**WHAT THIS TASK INVOLVES:**
Output the records. Match them exactly.

**EXERCISE INPUTS:**
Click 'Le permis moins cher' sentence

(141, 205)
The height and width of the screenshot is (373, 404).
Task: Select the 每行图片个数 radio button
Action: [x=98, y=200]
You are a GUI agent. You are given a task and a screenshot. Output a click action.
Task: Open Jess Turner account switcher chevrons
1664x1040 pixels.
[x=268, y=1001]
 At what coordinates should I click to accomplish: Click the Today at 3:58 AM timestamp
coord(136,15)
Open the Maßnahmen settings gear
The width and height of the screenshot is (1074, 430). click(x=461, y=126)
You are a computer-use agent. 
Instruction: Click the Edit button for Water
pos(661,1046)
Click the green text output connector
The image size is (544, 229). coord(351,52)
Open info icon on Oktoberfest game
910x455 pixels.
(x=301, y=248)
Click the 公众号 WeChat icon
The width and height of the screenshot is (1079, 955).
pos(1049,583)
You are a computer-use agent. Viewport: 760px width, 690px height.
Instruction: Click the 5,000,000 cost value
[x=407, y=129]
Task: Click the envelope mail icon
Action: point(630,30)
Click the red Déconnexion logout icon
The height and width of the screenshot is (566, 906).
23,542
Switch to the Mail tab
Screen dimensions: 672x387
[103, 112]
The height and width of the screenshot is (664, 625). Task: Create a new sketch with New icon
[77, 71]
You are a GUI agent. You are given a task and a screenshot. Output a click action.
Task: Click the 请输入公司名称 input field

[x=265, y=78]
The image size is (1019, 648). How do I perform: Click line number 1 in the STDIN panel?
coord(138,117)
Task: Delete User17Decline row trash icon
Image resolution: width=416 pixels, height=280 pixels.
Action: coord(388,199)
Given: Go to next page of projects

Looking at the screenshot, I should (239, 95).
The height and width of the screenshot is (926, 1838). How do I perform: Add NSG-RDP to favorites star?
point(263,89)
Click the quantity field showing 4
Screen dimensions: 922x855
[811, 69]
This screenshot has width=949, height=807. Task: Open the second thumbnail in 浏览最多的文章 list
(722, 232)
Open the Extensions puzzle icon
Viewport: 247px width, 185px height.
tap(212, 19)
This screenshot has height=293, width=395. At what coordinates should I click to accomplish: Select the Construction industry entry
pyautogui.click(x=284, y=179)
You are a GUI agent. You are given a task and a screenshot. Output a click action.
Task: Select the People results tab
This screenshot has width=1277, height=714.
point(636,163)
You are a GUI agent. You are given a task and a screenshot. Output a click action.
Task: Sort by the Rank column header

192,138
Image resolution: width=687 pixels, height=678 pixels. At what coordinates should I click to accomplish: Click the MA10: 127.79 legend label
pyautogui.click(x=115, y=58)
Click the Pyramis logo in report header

**SOLUTION:**
Click 'Le permis moins cher' sentence

(141, 205)
The height and width of the screenshot is (373, 404).
Task: Select the 每行图片个数 radio button
Action: [x=98, y=200]
You are a GUI agent. You are given a task and a screenshot. Output a click action.
Task: Open Jess Turner account switcher chevrons
1664x1040 pixels.
[x=268, y=1001]
 At what coordinates should I click to accomplish: Click the Today at 3:58 AM timestamp
coord(136,15)
Open the Maßnahmen settings gear
The width and height of the screenshot is (1074, 430). click(x=461, y=126)
You are a computer-use agent. 
Instruction: Click the Edit button for Water
pos(661,1046)
Click the green text output connector
The image size is (544, 229). coord(351,52)
Open info icon on Oktoberfest game
910x455 pixels.
(x=301, y=248)
Click the 公众号 WeChat icon
The width and height of the screenshot is (1079, 955).
pos(1049,583)
You are a computer-use agent. Viewport: 760px width, 690px height.
Instruction: Click the 5,000,000 cost value
[x=407, y=129]
Task: Click the envelope mail icon
Action: point(630,30)
Click the red Déconnexion logout icon
The height and width of the screenshot is (566, 906).
23,542
Switch to the Mail tab
Screen dimensions: 672x387
[103, 112]
The height and width of the screenshot is (664, 625). Task: Create a new sketch with New icon
[77, 71]
You are a GUI agent. You are given a task and a screenshot. Output a click action.
Task: Click the 请输入公司名称 input field

[x=265, y=78]
The image size is (1019, 648). How do I perform: Click line number 1 in the STDIN panel?
coord(138,117)
Task: Delete User17Decline row trash icon
Image resolution: width=416 pixels, height=280 pixels.
Action: coord(388,199)
Given: Go to next page of projects

Looking at the screenshot, I should (239, 95).
The height and width of the screenshot is (926, 1838). How do I perform: Add NSG-RDP to favorites star?
point(263,89)
Click the quantity field showing 4
Screen dimensions: 922x855
[811, 69]
This screenshot has width=949, height=807. Task: Open the second thumbnail in 浏览最多的文章 list
(722, 232)
Open the Extensions puzzle icon
Viewport: 247px width, 185px height.
tap(212, 19)
This screenshot has height=293, width=395. At what coordinates should I click to accomplish: Select the Construction industry entry
pyautogui.click(x=284, y=179)
You are a GUI agent. You are given a task and a screenshot. Output a click action.
Task: Select the People results tab
This screenshot has width=1277, height=714.
point(636,163)
You are a GUI agent. You are given a task and a screenshot. Output a click action.
Task: Sort by the Rank column header

192,138
Image resolution: width=687 pixels, height=678 pixels. At what coordinates should I click to accomplish: Click the MA10: 127.79 legend label
pyautogui.click(x=115, y=58)
Click the Pyramis logo in report header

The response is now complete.